Recover lost batches

Question

Recover lost batches

sleekweasel opened this issue 8 years ago · comments

If a batch-run times out or otherwise fails to return results for some/all the tests in the batch, we should consider re-queueing the tests. (Implies maintaining the currently running tests in the database.)

A test should not be re-queued endlessly - it's probably genuinely timing out or killing its agent. (Implies multiple queues.)

Re-queued tests are re-run in isolation, to separate bad tests from innocent batch-mates. (Implies workers knows about secondary queuing.)

We should recover even (especially) if the agent is killed with extreme prejudice. (Implies worker-tracking.)
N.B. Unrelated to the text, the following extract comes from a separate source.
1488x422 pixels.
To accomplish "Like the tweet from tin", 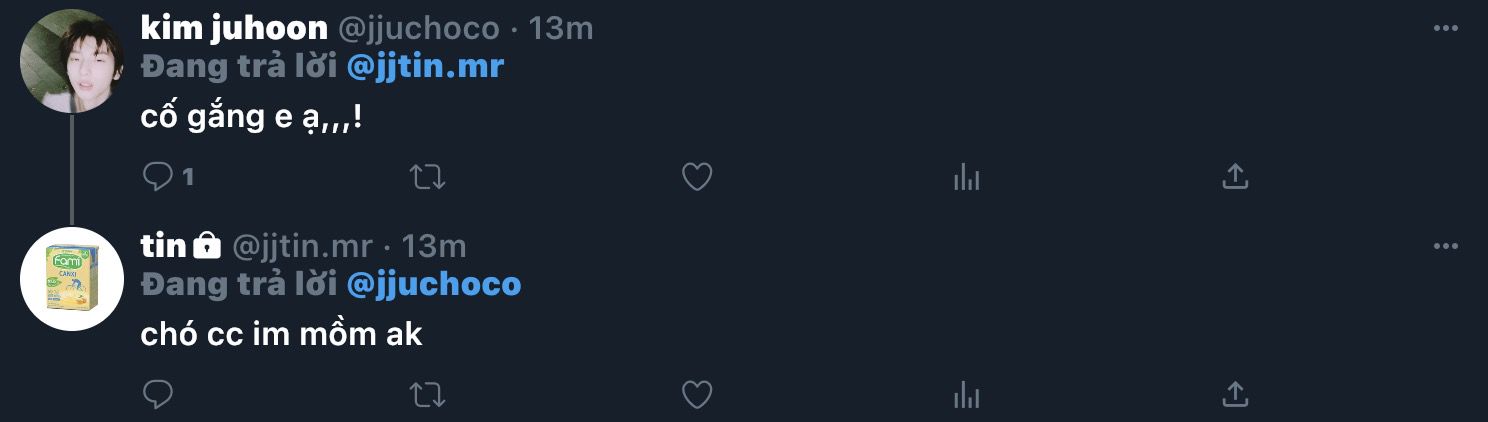I will click(696, 394).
Workers should not terminate until the queue is empty and all workers are idle. (Implies coordination)

Proposal:

Workers should use transactions (http://redis.io/topics/transactions) to pull 'n' tests off the primary queue (or only 1 from the requeue) and into their own set, and then run them. Once the run is finished, any tests from the primary queue that weren't executed for any reason are added to the requeue.
Worker-controller maintains a set listing each worker, removing a worker from the set when it terminates. If a worker terminates with tests in its set, worker-controller adds those tests to the requeue.
The worker-controller polls for an empty queue and requeue, and for all worker sets to be empty, whereupon the worker-controller puts a 'tests complete' marker in a controller set and workers terminate in response.
The various queues and sets have names based on that of the primary queue - e.g. queue, queue_requeue, queue_worker0, queue_control. These will be ensured empty at start-up by the processes using them (in case of previous catastrophic failure) but should be naturally empty by the end of a normally completed run.